As is, or with the suggested adjustment, or either way?

>> Do we really need all the copying involved in use of _hvm_read_entry()
>> (backing hvm_load_entry()? Zero-extending loads are likely easier to
>> handle that way, but for strict loads all we gain is a reduced risk of
>> unaligned accesses (compared to simply pointing into h->data[]).
> 
> I do feel it's safer to copy the data so the checks are done against
> what's loaded.  Albeit hvm_load() is already using hvm_get_entry().

The comment is about individual handlers, not hvm_load() itself. In some
cases - when copying directly into guest state structures - the copying
makes sense. In other cases, where there is separate copying anyway,
things could be done with less duplication of data (see hpet_load(),
which was already converted; along those lines hvm_load() itself also
was already switched away from the original copying).

Checking in any event can't be done against what _is_ loaded (as during
checking we want to avoid altering guest state); it'll always be only
against what is going to be loaded. The difference would be whether we
check data in the incoming buffer or in a copy of that data in a local
variable on the stack. But that applies to checking done in the load
hooks only anyway; the cases with split off check handlers should never
need to do any copying.

>> --- a/xen/arch/x86/domctl.c
>> +++ b/xen/arch/x86/domctl.c
>> @@ -379,8 +379,12 @@ long arch_do_domctl(
>>          if ( copy_from_guest(c.data, domctl->u.hvmcontext.buffer, c.size) != 0 )
>>              goto sethvmcontext_out;
>>  
>> +        ret = hvm_load(d, false, &c);
>> +        if ( ret )
>> +            goto sethvmcontext_out;
>> +
>>          domain_pause(d);
>> -        ret = hvm_load(d, &c);
>> +        ret = hvm_load(d, true, &c);
> 
> Now that the check has been done ahead, do we want to somehow assert
> that this cannot fail?  AIUI that's the expectation.

We certainly can't until all checking was moved out of the load handlers.
And even then I think there are still cases where load might produce an
error. (In fact I would have refused a little more strongly to folding
the prior hvm_check() into hvm_load() if indeed a separate hvm_load()
could have ended up returning void in the long run.)
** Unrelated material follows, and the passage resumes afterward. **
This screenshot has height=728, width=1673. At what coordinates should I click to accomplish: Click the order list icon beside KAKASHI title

>> @@ -275,12 +281,10 @@ int hvm_save(struct domain *d, hvm_domai
>>      return 0;
>>  }
>>  
>> -int hvm_load(struct domain *d, hvm_domain_context_t *h)
>> +int hvm_load(struct domain *d, bool real, hvm_domain_context_t *h)
> 
> Maybe the 'real' parameter should instead be an enum:
> 
> enum hvm_load_action {
>     CHECK,
>     LOAD,
> };
> int hvm_load(struct domain *d, enum hvm_load_action action,
>              hvm_domain_context_t *h);

Hmm, yes, it could. I'm not a fan of enums for boolean-like things,
though.

> Otherwise a comment might be warranted about how 'real' affects the
> logic in the function.

I can certainly add a comment immediately ahead of the function:

/*
 * @real = false requests checking of the incoming state, while @real = true
 * requests actual loading, which will then assume that checking was already
 * done or is unnecessary.
 */

>> @@ -291,50 +295,91 @@ int hvm_load(struct domain *d, hvm_domai
>>      if ( !hdr )
>>          return -ENODATA;
>>  
>> -    rc = arch_hvm_load(d, hdr);
>> -    if ( rc )
>> -        return rc;
>> +    rc = arch_hvm_check(d, hdr);
> 
> Shouldn't this _check function only be called when real == false?
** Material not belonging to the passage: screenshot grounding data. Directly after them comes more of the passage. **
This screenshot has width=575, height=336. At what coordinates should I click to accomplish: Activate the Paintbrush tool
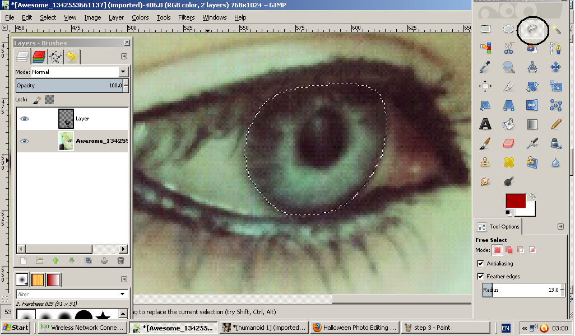pos(485,143)
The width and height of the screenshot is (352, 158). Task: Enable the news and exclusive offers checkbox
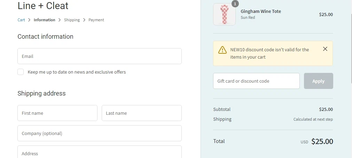[21, 72]
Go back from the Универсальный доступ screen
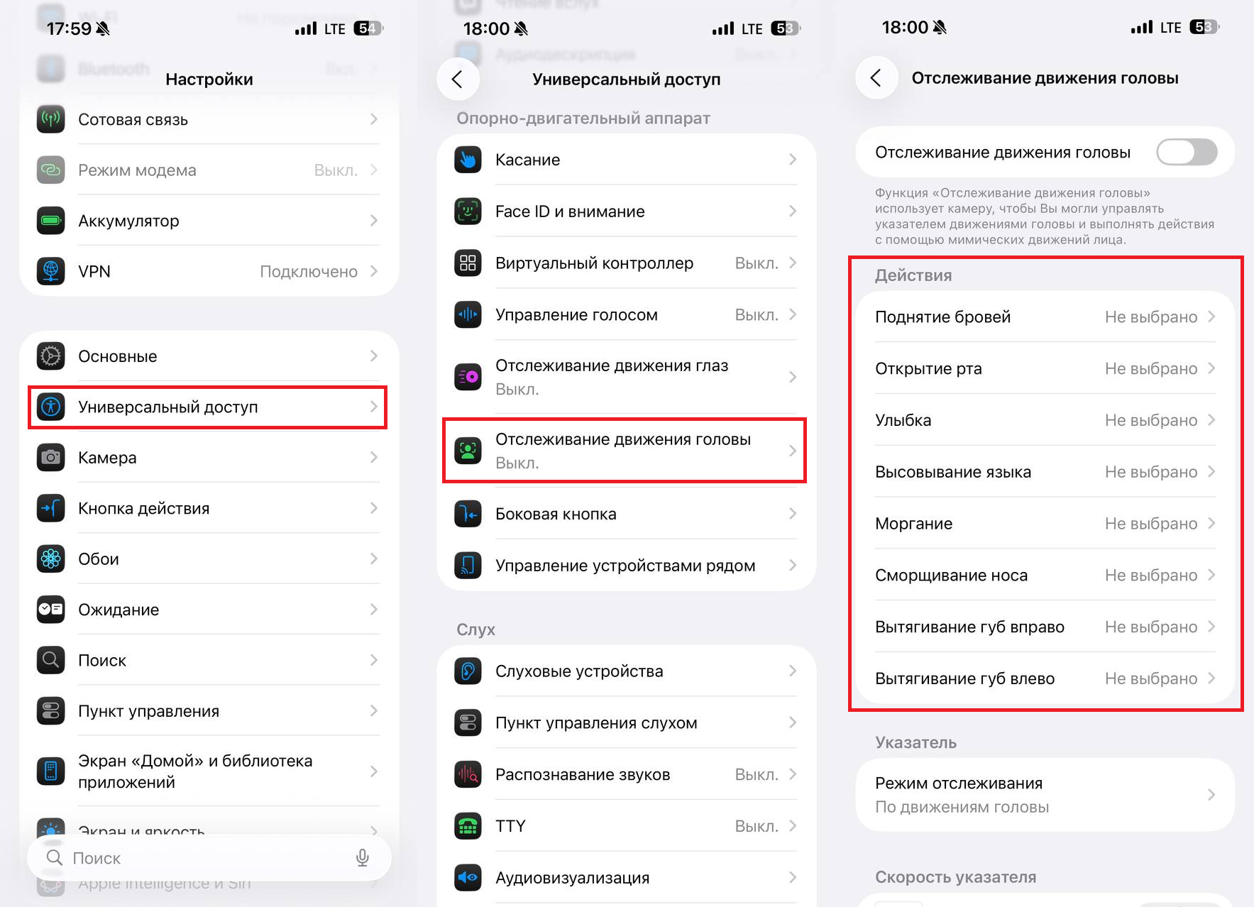The width and height of the screenshot is (1254, 907). (458, 79)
Possibly. In v4 I directly transformed what I had in v3:

    ASSERT(!arch_hvm_check(d, hdr));

I.e. it is now the call above plus ...

>> +    if ( real )
>> +    {
>> +        struct vcpu *v;
>> +
>> +        ASSERT(!rc);

... this assertion. Really the little brother of the call site assertion
you're asking for (see above).

>> +        arch_hvm_load(d, hdr);
>>  
>> -    /* Down all the vcpus: we only re-enable the ones that had state saved. */
>> -    for_each_vcpu(d, v)
>> -        if ( !test_and_set_bit(_VPF_down, &v->pause_flags) )
>> -            vcpu_sleep_nosync(v);
>> +        /*
>> +         * Down all the vcpus: we only re-enable the ones that had state
>> +         * saved.
>> +         */
>> +        for_each_vcpu(d, v)
>> +            if ( !test_and_set_bit(_VPF_down, &v->pause_flags) )
>> +                vcpu_sleep_nosync(v);
>> +    }
>> +    else if ( rc )
>> +        return rc;
>>  
>>      for ( ; ; )
>>      {
>> +        const char *name;
>> +        hvm_load_handler load;
>> +
>>          if ( h->size - h->cur < sizeof(struct hvm_save_descriptor) )
>>          {
>>              /* Run out of data */
>>              printk(XENLOG_G_ERR
>>                     "HVM%d restore: save did not end with a null entry\n",
>>                     d->domain_id);
>> +            ASSERT(!real);
>>              return -ENODATA;
>>          }
>>  
>>          /* Read the typecode of the next entry  and check for the end-marker */
>>          desc = (struct hvm_save_descriptor *)(&h->data[h->cur]);
>> -        if ( desc->typecode == 0 )
>> +        if ( desc->typecode == HVM_SAVE_CODE(END) )
>> +        {
>> +            /* Reset cursor for hvm_load(, true, ). */
>> +            if ( !real )
>> +                h->cur = 0;
>>              return 0;
>> +        }
>>  
>>          /* Find the handler for this entry */
>> -        if ( (desc->typecode > HVM_SAVE_CODE_MAX) ||
>> -             ((handler = hvm_sr_handlers[desc->typecode].load) == NULL) )
>> +        if ( desc->typecode >= ARRAY_SIZE(hvm_sr_handlers) ||
>> +             !(name = hvm_sr_handlers[desc->typecode].name) ||
>> +             !(load = hvm_sr_handlers[desc->typecode].load) )
>>          {
>>              printk(XENLOG_G_ERR "HVM%d restore: unknown entry typecode %u\n",
>>                     d->domain_id, desc->typecode);
> 
> The message is not very accurate here, it does fail when the typecode
> is unknown, but also fails when such typecode has no name or load
> function setup.

Yes and no, and it's not changing in this patch. Are you suggesting I should
change it despite being unrelated? If so, there not being a name (which is
the new check I'm adding) still suggests the code is unknown. There not being
a load handler really indicates a bug in Xen (yet no reason to e.g. BUG() in
that case, the failed loading will hopefully be noticeable enough).

Jan


^ permalink raw reply	[flat|nested] 13+ messages in thread

* Re: [PATCH v4 1/5] x86/HVM: split restore state checking from state loading
  2023-12-19 15:24     ` Jan Beulich
@ 2024-01-09 10:26       ` Roger Pau Monné
  2024-01-09 10:58         ` Jan Beulich
  0 siblings, 1 reply; 13+ messages in thread
From: Roger Pau Monné @ 2024-01-09 10:26 UTC (permalink / raw)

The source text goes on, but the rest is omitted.